Keep up the education!
let’s connect on this. those of us in academics working on this should be generating scholarly writing on this topic. shoot me a twitter DM @MJP_MD
twitter?
Well done Dr. Pirotte. I appreciate your pearls of wisdom.
Thanks to ALL of you who have taken on the task of educating our med students and residents about financial planning.
These discussions can’t start early enough or be often enough. I was asked by my med school in 2005 to do a lecture for 3rd year students and I am still doing it annually. I also lecture residents nearly every other year since 2002 and I really enjoy the opportunity. I recently repeated one of my favorite talks-I surveyed our faculty for “best and worst financial moves they have ever made”-then compiled the list and had a sit down roundtable conversation inviting faculty, residents and students to discuss the results. Similar to sharing net worth – this makes it very real to everyone involved.
Really enjoyed today’s topic and post. Thank you again for your efforts.
Great post. I too have been teaching financial wisdom to residents for many years. I found the hunger for this information was incredible. I realized I could reach so many more residents if I put some of the information into writing and started my Doctors Guide book series. The first two books in the series, The Doctors Guide to Starting Your Practice Right (A guide to navigate the transition from resident to attending) and The Doctors Guide to Eliminating Debt are particularly good for residents. Some residency programs have purchased the books in bulk and given them out for Christmas Gifts. So some of the programs are beginning to provide this information to their residents. Other programs have no interest in providing any information that is not medical. I understand they have a limited amount of time to teach a lot of information, but sending residents out into the world with a huge debt and no tools to deal with it may not be in the program’s best interest.
++++++++++
◆ What to work on ◆
(1) From the comments on teaching doctors about money, render this sentence in Spanish: "These discussions can’t start early enough or be often enough."
(2) Write out, with no changes, the stretch of the comments on teaching doctors about money that lies between "let’s connect on" and "about financial planning.", inclusive.

◆ Source data ◆
++++++++++
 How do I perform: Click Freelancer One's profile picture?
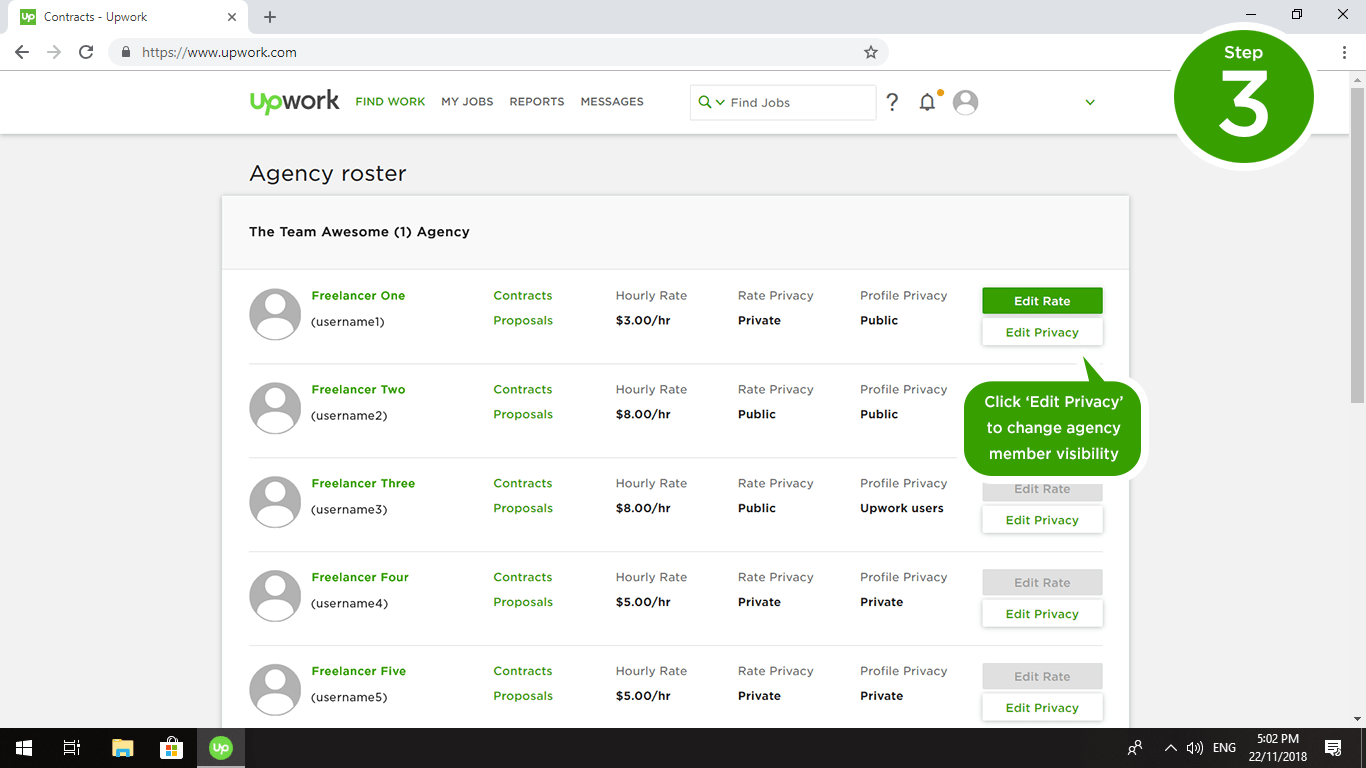275,314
++++++++++
◆ Responses to the exercise ◆
(1) Estas conversaciones no pueden empezar demasiado pronto ni darse con demasiada frecuencia.

(2)
let’s connect on this. those of us in academics working on this should be generating scholarly writing on this topic. shoot me a twitter DM @MJP_MD
twitter?
Well done Dr. Pirotte. I appreciate your pearls of wisdom.
Thanks to ALL of you who have taken on the task of educating our med students and residents about financial planning.